In 1930, Martin, a Prohibition agent in Haywood County, North Carolina, heard from informers that Vaughno Crawford Sorrells, a factory worker at Champion Fiber Company in Canton, had a reputation as a rumrunner. He arranged to visit Sorrells at his home in Sorrells Cove in Canton, on July 13, accompanied by three acquaintances of Sorrells.

He had them introduce him to Sorrells as a fellow veteran of the U.S. Army 30th Infantry Division who had served in World War I and was passing through the area. At several times during an hour and a half of conversation and reminiscing the agent asked Sorrells if he would be so kind as to get a fellow soldier some liquor. Sorrells initially refused, but later wore down and procured him a half-gallon bottle of whiskey for $5. Martin then arrested him for violating the National Prohibition Act.

==Lower courts==

Sorrells was convicted in federal court largely on the strength of Martin's testimony that he was the only one who had asked about acquiring liquor. Three other witnesses testified on rebuttal as to his general reputation as a rumrunner.

In his defense, Sorrells said that he had told Martin that he "did not fool with whiskey" several times before yielding. One of the acquaintances present also testified that he had no idea either that Martin was a government agent or that Sorrells dealt in liquor. His neighbors testified to his character, and the timekeeper at the factory where he worked also testified to his punctuality and good conduct during six years of employment there. In the lower courts, Sorrells's name was entered as CV Sorrells and was never corrected throughout the case.

The court did not allow entrapment to be raised, ruling it had not occurred as a matter of law.

The appeals court affirmed the conviction, whereupon Sorrells' attorney petitioned for certiorari. The court granted it on the condition it was limited to arguing entrapment as a defense.

==Decision==
===Majority===

Calling the investigation a "gross abuse of authority", Hughes wrote:

It is clear that the evidence was sufficient to warrant a finding that the act for which defendant was prosecuted was instigated by the prohibition agent, that it was the creature of his purpose, that defendant had no previous disposition to commit it but was an industrious, law-abiding citizen, and that the agent lured defendant, otherwise innocent, to its commission by repeated and persistent solicitation in which he succeeded by taking advantage of the sentiment aroused by reminiscences of their experiences as companions in arms in the World War.

He reached his conclusion by construing statutes to mean that Congress wanted to prevent crime, not punish it, therefore entrapment had to be available as a defense.

===Concurrence===

Roberts' concurrence, joined by Harlan Fiske Stone and Louis Brandeis, took strong issue with this finding:

This seems a strained and unwarranted construction of the statute; and amounts, in fact, to judicial amendment. It is not merely broad construction, but addition of an element not contained in the legislation ... no guide or rule is announced as to when a statute shall be read as excluding a case of entrapment; and no principle of statutory construction is suggested which would enable us to say that it is excluded by some statutes and not by others.

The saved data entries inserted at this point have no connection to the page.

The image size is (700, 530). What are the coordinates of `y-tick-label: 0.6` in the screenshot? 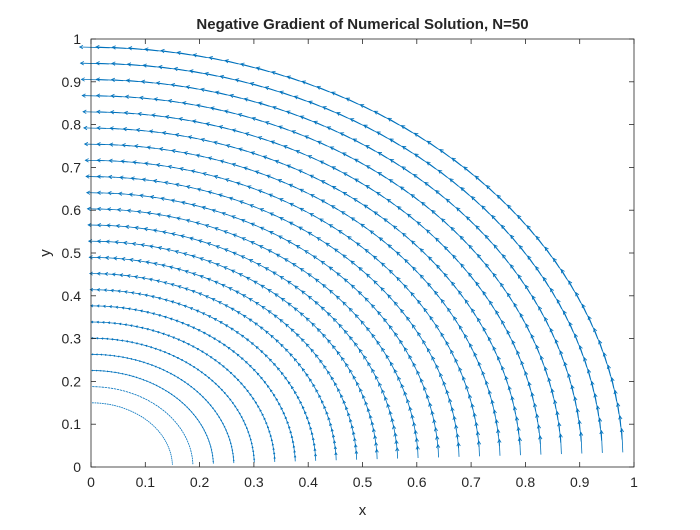 It's located at (72, 210).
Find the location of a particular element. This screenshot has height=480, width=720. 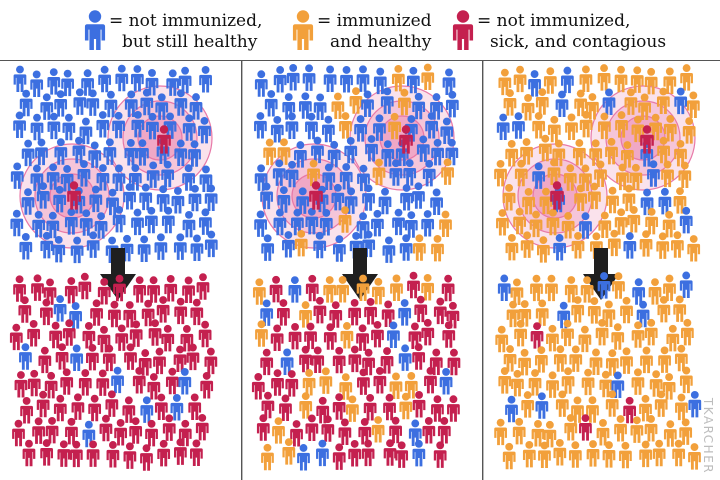

legend-item-sick: = not immunized, sick, and contagious is located at coordinates (559, 30).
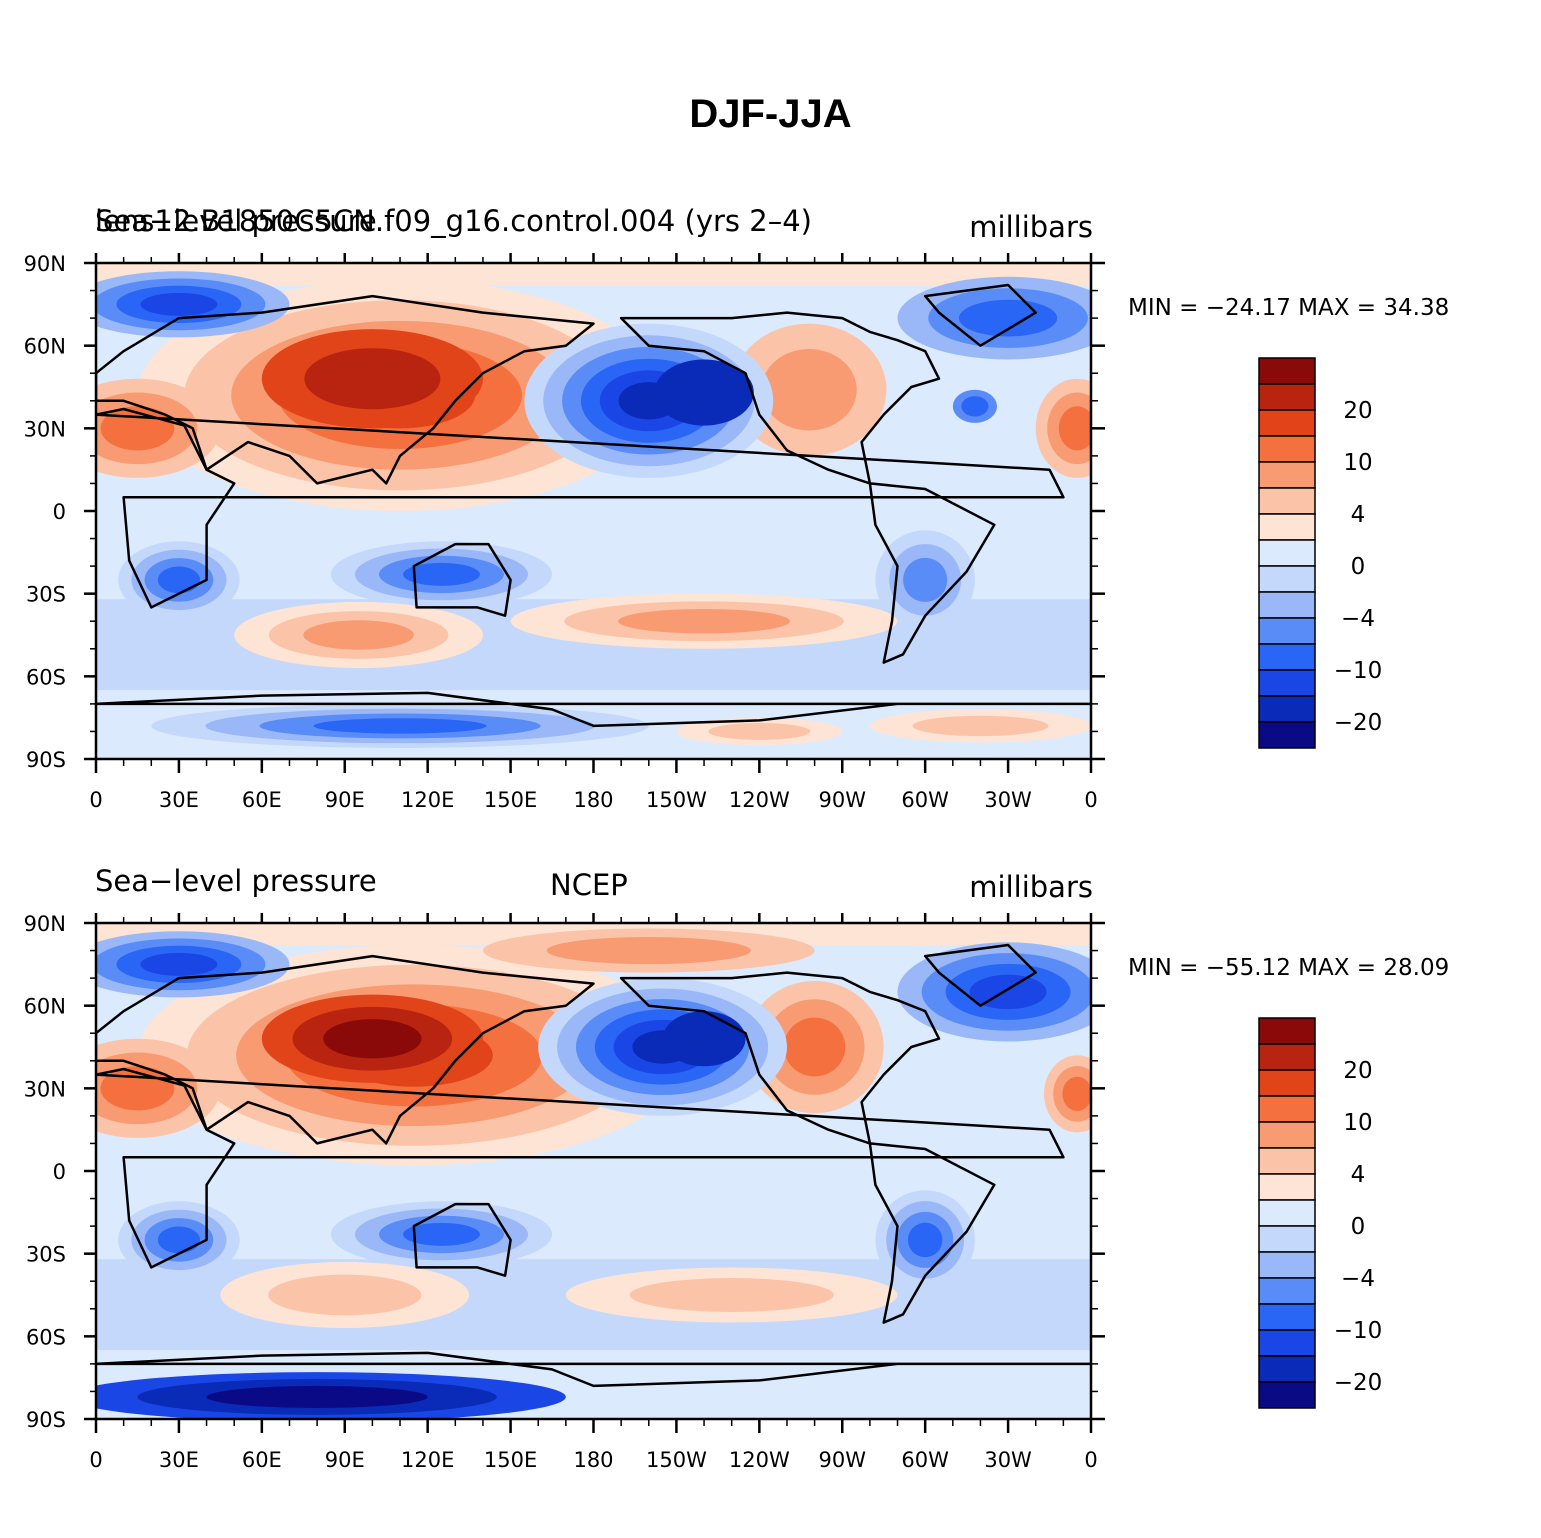 This screenshot has height=1538, width=1541. What do you see at coordinates (1358, 411) in the screenshot?
I see `colorbar-label: 20` at bounding box center [1358, 411].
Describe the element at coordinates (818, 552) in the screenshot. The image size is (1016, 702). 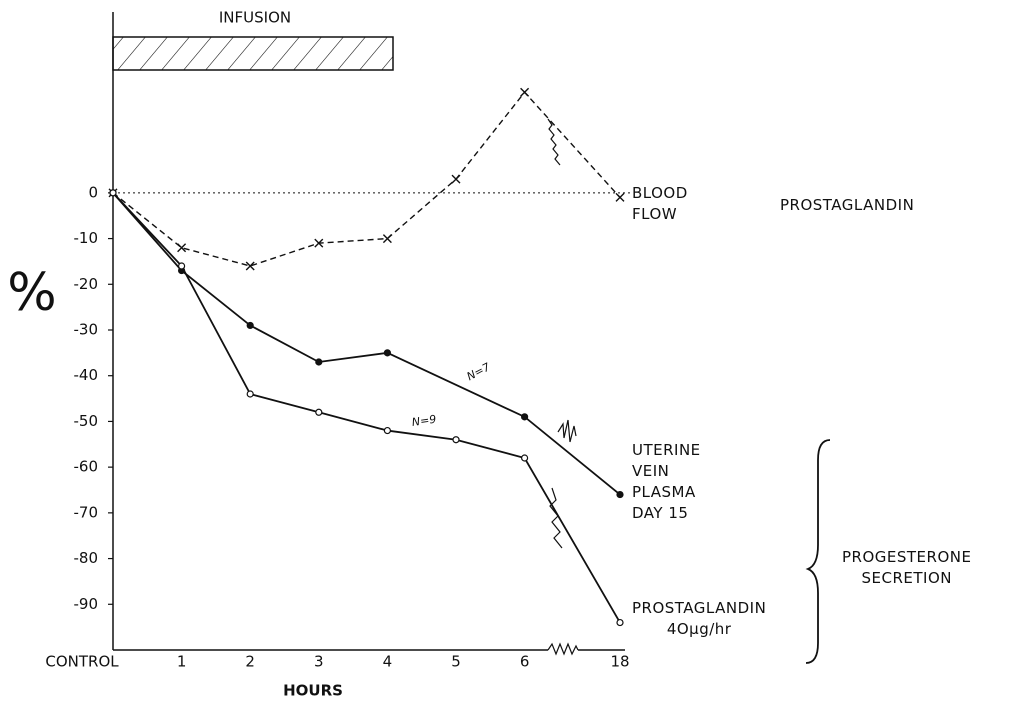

Courts should instead, he said, focus on the conduct of the investigating officers instead of the defendants' predisposition. "Entrapment," he wrote, "is the conception and planning of an offense by an officer, and his procurement of its commission by one who would not have perpetrated it except for the trickery, persuasion, or fraud of the officer."

=== Dissent ===
Justice McReynolds was the only Justice to dissent from the Court's decision. However, he published no opinion in the case. His only comment was an inserted notation at the bottom of the majority opinion that he "would vote to affirm." This practice, sometimes called a "graveyard dissent," was once common on the Supreme Court, but has fallen out of favor and is very rarely practiced today.

==Subsequent jurisprudence==

- Sherman v. United States,. Defendant's prior criminal history is not by itself sufficient to establish predisposition.
- Jacobson v. United States. Previous conduct by defendant does not show predisposition if it were legal at the time; state must prove beyond reasonable doubt that predisposition existed before investigation.